This Tuesday I'm going to do a 5-minute talk at a press conference here in town to promote National Donate Life month. Illinois' Secretary of State, Jesse White, will be there. He has been a tireless promoter of organ donation in these parts. I heard him speak a few years ago about his own family's experience: they said "no" to donating his brother's organs, and then his sister needed a kidney transplant several years later, which led him to rethink the system and his own attitudes toward organ donation. It was fascinating and moving to hear him speak on the subject.
The real difficulty has been limiting myself to 5 minutes. I'm a bit of a droner, you know. But I've trimmed my adjectives and jettisoned some unnecessary medical details, and found the task of focussing my message to be an enjoyable challenge. Not that it should be that
great a challenge. I mean it is
five whole minutes; it's not like I'm trying to write haiku, here. (Organ Donation Haiku! I like it. Submit some in the comments section, if you're as bored by tonight's TV schedule as I am. Here a page with Haiku links
. I like the first article
from that page.)
The other night, Jörg called me upstairs in his worried tone of voice. "Come here and look at this. Do you think Annika's tummy has gotten a lot bigger?" I looked. She popped it out for me, arching her back and rotating like a supermodel. "I don't know," I said, "No?"

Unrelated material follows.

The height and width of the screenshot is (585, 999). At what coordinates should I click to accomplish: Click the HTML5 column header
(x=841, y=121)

And then I added, "You worry an awful lot, sweetie."
A few days later I took Annika in for her weekly lab draw, and her transplant coordinator called us a few hours later. "Everything's mostly the same," she reported, "except her albumin
, which dropped by a lot. Have you noticed her tummy getting bigger?" Jörg was at work at the time, so he couldn't throw me a triumphant glance as he danced around the room, shaking his booty and chanting, "Uh-huh! Uh-huh! I knew it!"

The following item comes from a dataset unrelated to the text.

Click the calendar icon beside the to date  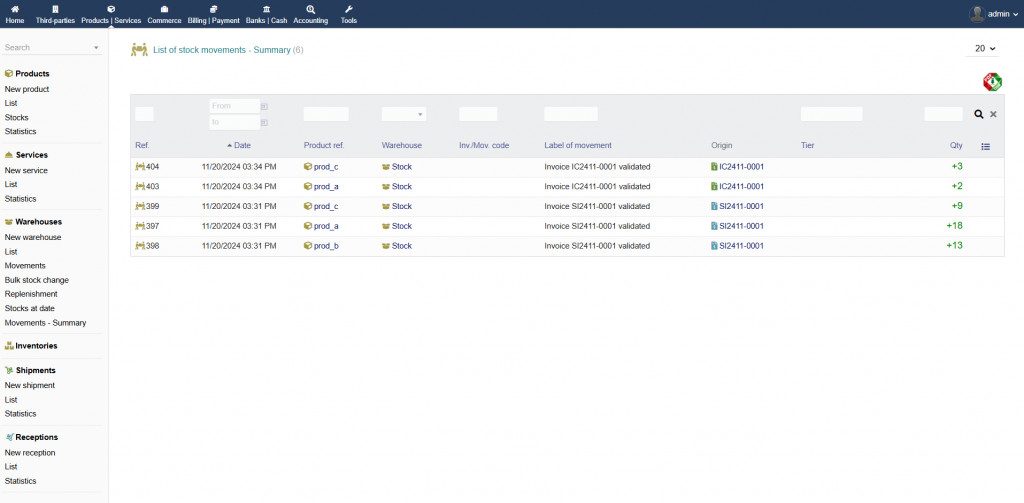click(x=264, y=122)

So we'll be taking Annika in to Chicago on Thursday to have her checked for ascites
, which could be signaled by a drop in albumin accompanied by increased abdominal girth. If she does have ascites, she'll need to start taking diuretics. It's not a huge deal, really. She's been on them before, although I seem to recall that oral Lasix
was nasty tasting. But it's kind of a bummer. Up to this point, Annika's been on post-transplant drugs. Lasix, to me anyway, is totally a pre
-transplant drug. It's one of the drugs you take when your liver is failing. Mind you, this category is 100% a product of my own little mind, but, still, bummer
Annika has started physical therapy again. Our main "exercise" goal for her right now? Standing. Yup. Just ... standing
. Evidently just being up on her feet for 5 minutes caused Annika's pulse to increase quite a bit and her breathing to become noticeably heavier. (Jörg pointed out to me that the heavy breathing could be due to ascites, but I'm not sure if this makes the situation better
.) On the way in to Easter Seals, Annika found a gigantic worm in the parking lot, still wiggling but looking distinctly uncomfortable. So we picked him up and moved him to the mulched area around the bushes. Annika got down on her knees and watched him expectantly. The worm was working his way down under the mulch, but he wasn't breaking any land-speed records in the process. Already 3 minutes late for the therapy appointment, I convinced her to go in the building, under the guise of giving the worm some "personal space." On the way in she announced, "That's the best worm, ever. I'm going to name him 'Christine.' " So that was his
name. I guess she was having a Johnny Cash moment
(I know the song was Shel's, but "having a Silverstein moment" doesn't sound nearly as funny).
Later on that day, Annika decided to devote all her efforts to worm rescue missions. She carefully searched all concrete areas for any worms in distress. Just a few minutes later she came back holding one extremely crispy worm and looking forlorn. "I think he's already dead, isn't he?" Showing that I certainly do know when not
to be sarcastic, I answered gently, "I'm afraid so. Why don't you go find a good place for him?" She trotted off, holding the worm in her hands, cupped in front of her. But then she tripped a bit over the uneven spot in our front walk. She paused. "Uh, mama? I think his head just broke off." And then I ruined my Good Mommy routine by asking, "Are you sure it wasn't his tail
?" She lifted her hands right up to her face for a closer look. Then she just shrugged. "Could be."
Needless to say, I wasn't invited to the funeral.